Ideas and debates for good governance in Africa.

Friday, March 13, 2009

YAR'ADUA'S SACRED HEALTH

YAR'ADUA'S SACRED HEALTH
As a Muslim if there is any subject I want to avoid discussing is the issue of someone's health or the way he was created, that is his physical features. One of the reasons is that, am trying to avoid challenging the Almighty. We Muslim believe God has purpose for everything. Therefore, when the issue of the president's health came up I kept mute, even among friends untill last Friday. I was in Kaduna for the weekend and to meet someone and on that day around 4pm, I came out of the house after a long nap to just have fresh air and stretch my legs. As I was passing I heard the maiguards saying that it was on evening news that the president is dead.
Confused, I don't know where to start. Throughout that day I avoided news, I quite often do that, especially when in weekends to free myself? from the rigorous weekdays of journalism stress. But the attitude often has its negative consequences. I could remember the dead of Abiola came to me through same rumour channel, likewise Sultan Maccido's. I instantly believed their story, I tried making calls unfortunately that day MTN network was very poor in Kaduna. Then I decided to rush back into the house so as to catch the remaining news items on BBC's Focus on Africa. I know it could be the leading story of the day. However, the only thing I heard was the issue of Angolan parliamentary elections.
I decided then that this is another rumour like the one before it peddled in Abuja on the first day of fasting. But there are many lessons to learn from all these incidences.

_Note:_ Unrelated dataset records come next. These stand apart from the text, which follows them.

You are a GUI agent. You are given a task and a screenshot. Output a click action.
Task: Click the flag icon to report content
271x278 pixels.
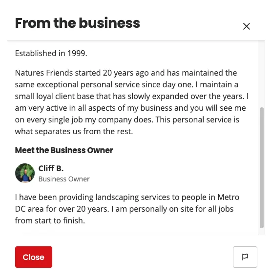(x=245, y=257)

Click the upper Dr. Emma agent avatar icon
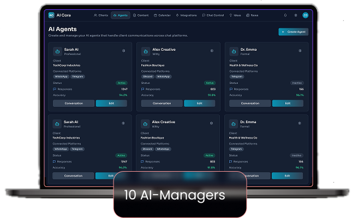click(x=234, y=51)
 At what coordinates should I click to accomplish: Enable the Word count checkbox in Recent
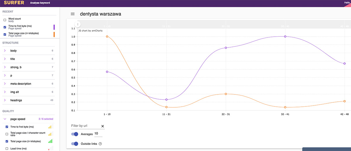pos(5,20)
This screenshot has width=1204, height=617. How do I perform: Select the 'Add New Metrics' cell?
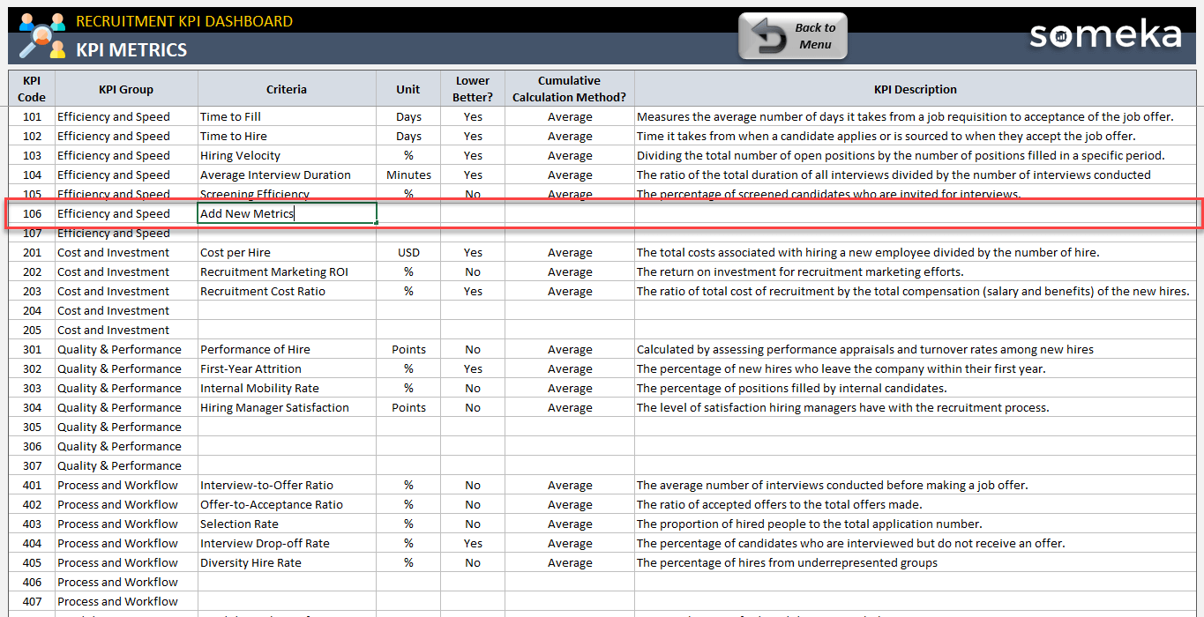pos(287,213)
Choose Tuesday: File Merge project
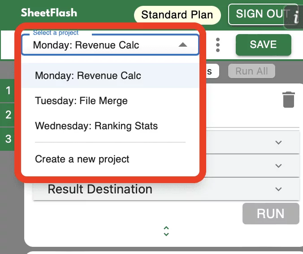Image resolution: width=303 pixels, height=254 pixels. (82, 101)
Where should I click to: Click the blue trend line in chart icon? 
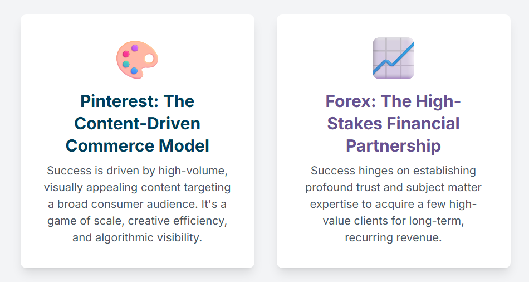tap(393, 58)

First, we have to understand that information is very vital to the survival of people and whoever tries to undermine it, the resultant consequences is for the people to device a means of narrating their own version of it. The secrecy of the recent illness of the president has been kept as a serious national security which gave every Dick and Harry to become a mobile reporter by speculating on what was happening.
Again, the way the issue was handled by the media is not good. The President has publicly admitted few months ago that he is a human being like any other, he can fall sick and even dies, if that is so I see no reason why the issue is so much over flocked as if this is the first time the President is falling sick.

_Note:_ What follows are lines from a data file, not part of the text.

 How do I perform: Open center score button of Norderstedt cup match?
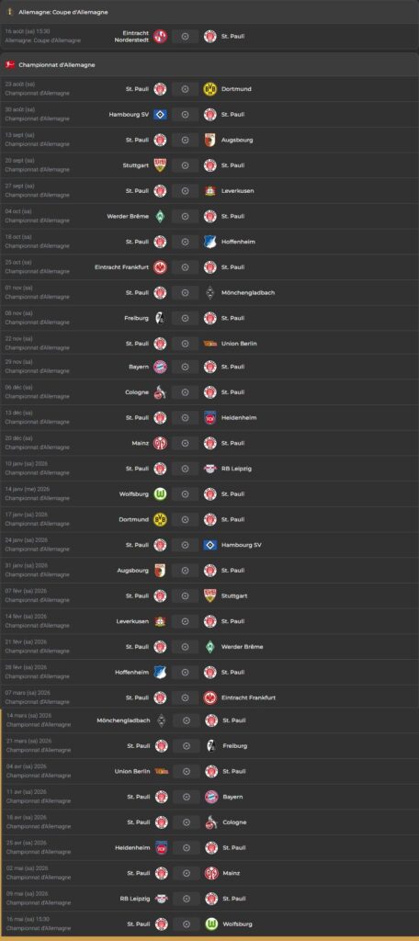185,36
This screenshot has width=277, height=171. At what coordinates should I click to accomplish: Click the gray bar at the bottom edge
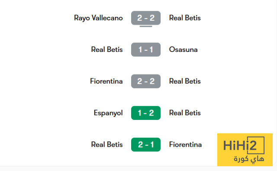[139, 168]
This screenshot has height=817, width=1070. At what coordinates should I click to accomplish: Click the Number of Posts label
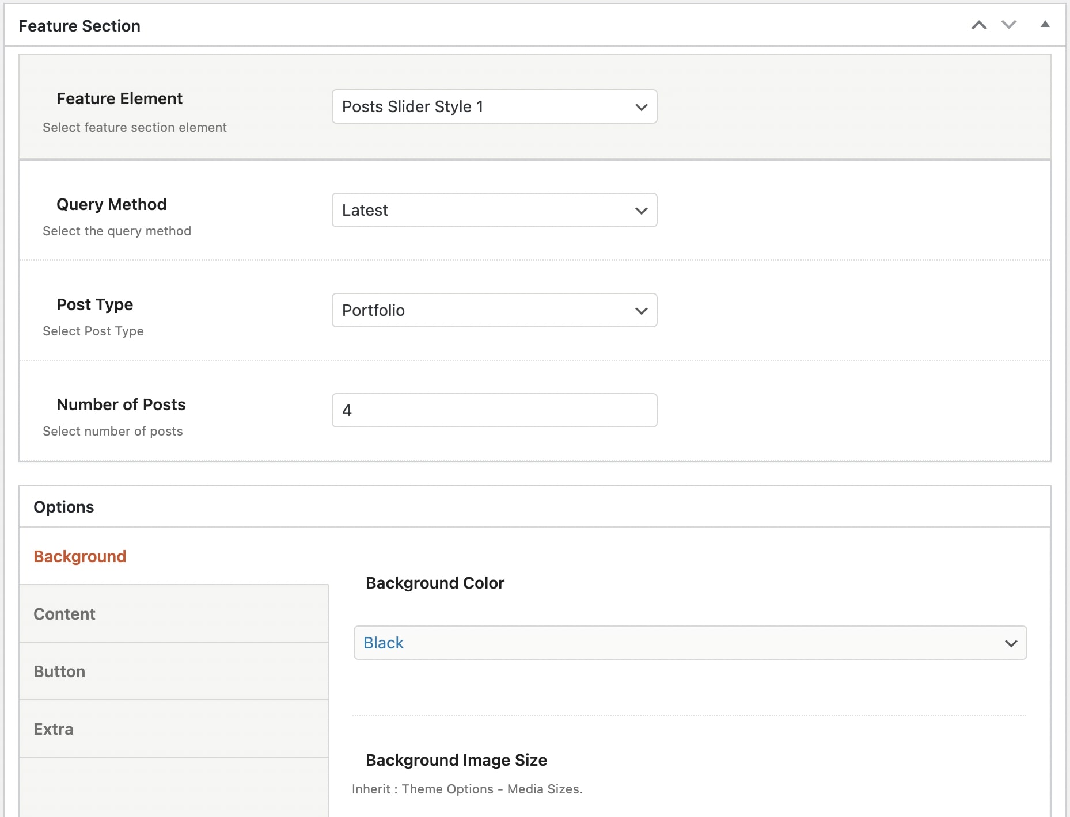[121, 404]
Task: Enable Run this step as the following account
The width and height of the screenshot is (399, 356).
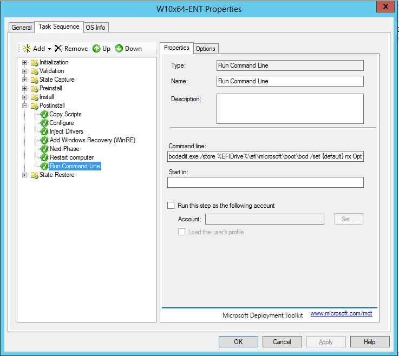Action: click(x=171, y=206)
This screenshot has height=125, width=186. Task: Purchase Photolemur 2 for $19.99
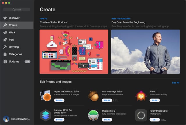pyautogui.click(x=107, y=119)
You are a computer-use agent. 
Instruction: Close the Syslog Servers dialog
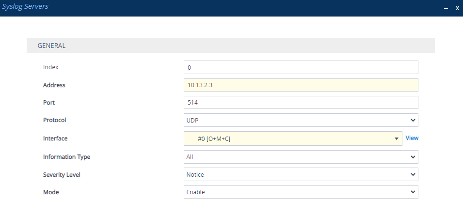457,8
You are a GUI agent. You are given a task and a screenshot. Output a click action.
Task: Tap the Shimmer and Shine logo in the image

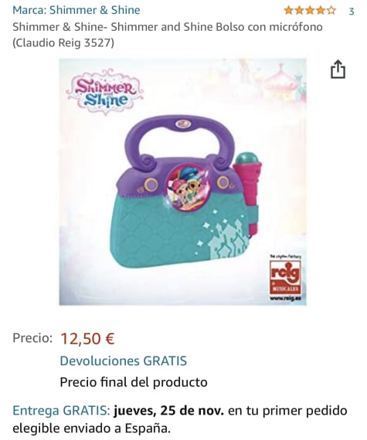(105, 92)
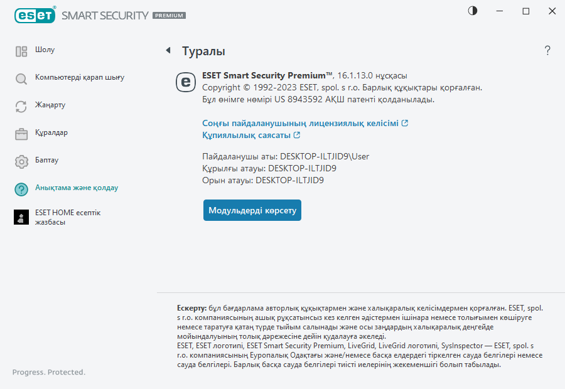The width and height of the screenshot is (565, 389).
Task: Click the Баптау gear icon
Action: pos(21,162)
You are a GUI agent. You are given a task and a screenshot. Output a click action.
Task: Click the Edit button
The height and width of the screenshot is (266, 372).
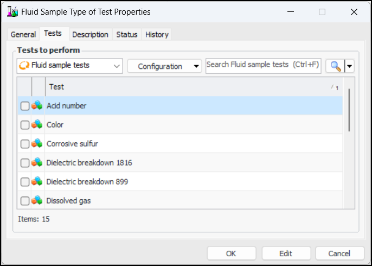pyautogui.click(x=286, y=254)
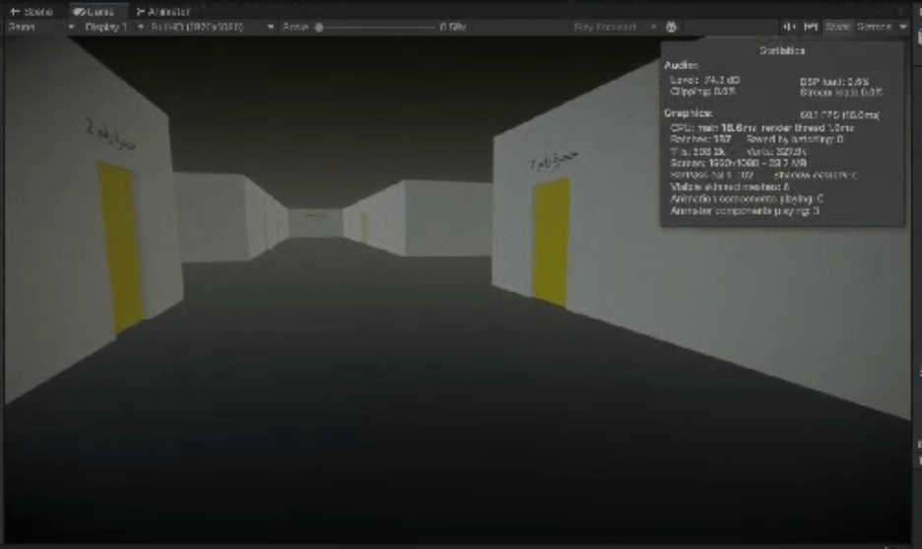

The reality of the whole issue is that whether the President is healthy or sick, that does not concern an ordinary farmer in a little village who fetches water from the pond for domestic purposes or the one who has to treks 73km to reach the main town to buy salt or maggi. Of the 12 head of states we had since independence only two were offically confirmed ill, that is late General Sani Abacha and President Umar Musa Yar'Adua. Tell me what the healthy Presidents did to change the lives of Nigerians during their stewardship?
It is unfair to criticise Yar'Adua or start castigating him for non-performnce due to his ill health. That argument as they say does not hold salt. We've seen healthy Presidents who inflicted so much suffering on Nigerians that today majority are regretting having them as leaders. Remember how a healthy President devastated the country from 1985 to 1993, instituted corruption and open the gate for all kinds of grafts in high places. Up to this date some Nigerians are calling for the investigation of that regime. Same happened from 1999 to 2008 under a civilian administration, our courts are filled with cases of corruption charges never seen in the history of the nation.
Therefore it is wrong to assume that just because Yar'Adua is ill his government cannot function. The only thing I can accept is may be attributing his poor performance to Nigerian Factor which is not a new phenomenon in Nigeria.
For the PDP and the Governors, it is self-deception to say Yar'Adua is healthy because the man himself admitted he is ill. The only thing Nigerians will accept is to tell them that despite his illness he can be able to rule Nigeria , even that only time can tell, because time dilutes the conviction of the weak.
Kabiru Danladi,
Lawanti Village,
Akko LGA,
Gombe State.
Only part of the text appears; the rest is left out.